The position of the President of Brock University seems to carry with it a daunting weight with which most students have difficulty relating. After all, the President’s office is at the highest room of the tallest tower — and it remains somewhat inaccessible to students, at least in their eyes.

Current President Jack Lightstone’s term as Brock’s President is quickly coming to an end — at the end of this year — and committees are currently looking for an adequate replacement who can effectively move Brock University forward and, ideally, resolve Brock’s financial issues.
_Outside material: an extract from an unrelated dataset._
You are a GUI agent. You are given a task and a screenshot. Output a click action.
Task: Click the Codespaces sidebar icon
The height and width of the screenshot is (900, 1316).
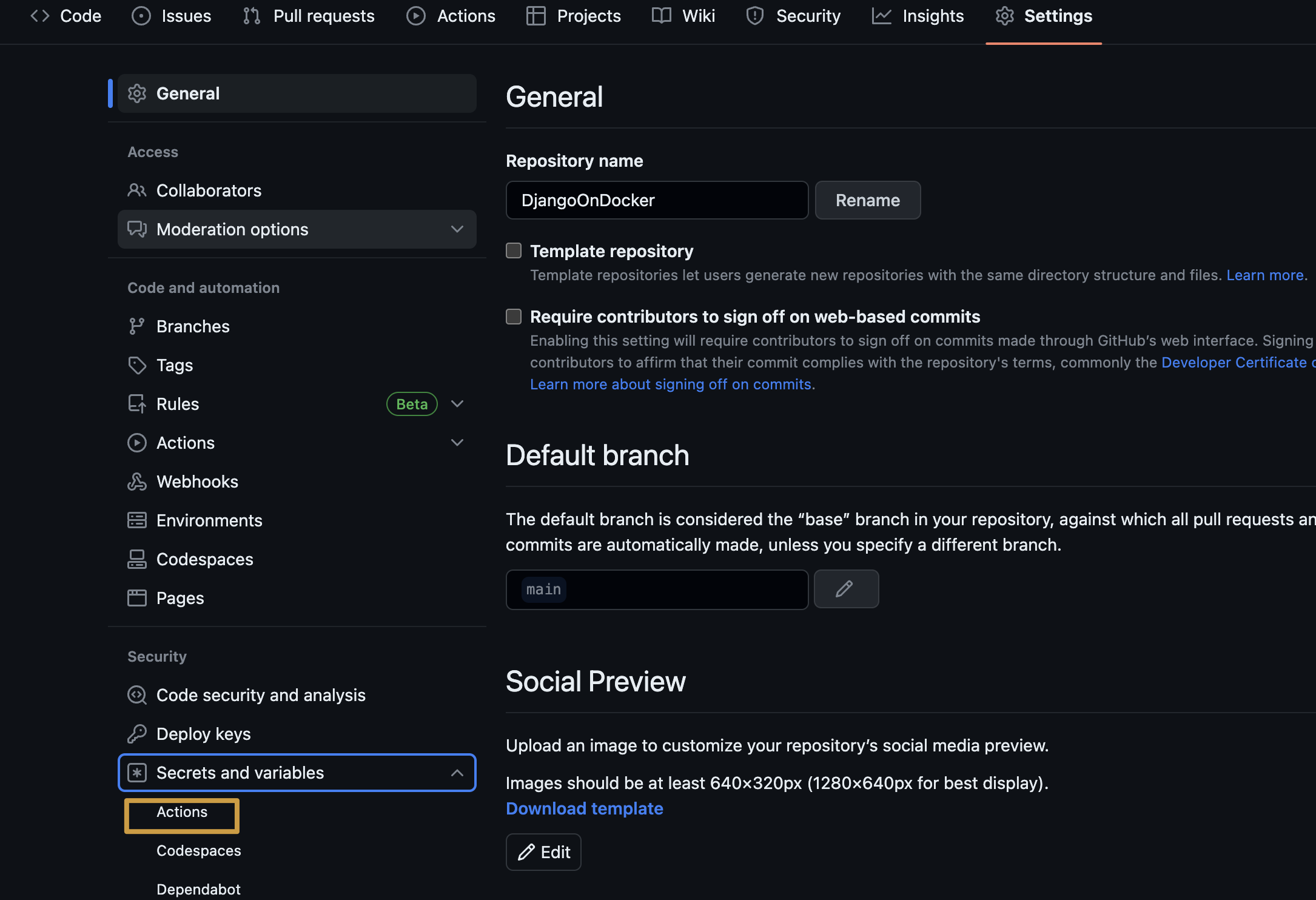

A president who could modernize the school further, establish greater pedagogy, find millions of dollars in grants and create new initiatives to entice students will likely be hard to find, but some faculty members believe that more ‘eyes’ on the search process might make this a possibility. The petition and initiative called “#OpenBrockU” is a way to create a more transparent, and therefore more equitable university.

The #OpenBrockU petition is a BUFA and union-based project that has already received strong support from many professors and administrative personnel at Brock. The campaign’s core message revolves around the message: “closed searches protect candidates, while open searches protect Brock”.

The current advisory committee is made up of 15 members of the Brock community, some from the Senate, some from the Board of Trustees, one from the Senior Administrative council, one undergraduate student and one graduate student.

That one undergraduate student is Kyle Rose, BUSU’s President. No student, whether in a position of power or not, should have to bear the burden of representation for 17,000 undergraduates. Similarly, 15 individuals, regardless of their familiarity with the Brock community cannot possibly defend the interests of faculty, staff, students and the greater Niagara community effectively.

This is why it’s pivotal that members of the Brock community should be able to meet, hear from and have their feedback valued by the advisory committee. It’s a dangerous precedent. If this key step in university governance is hidden in the shadows, then how many other decisions are being made without sufficient staff and student input? Brock is a not-for-profit, public institution and a matter as ideologically and realistically important as who should ‘steer the ship’, should be handled as a public matter.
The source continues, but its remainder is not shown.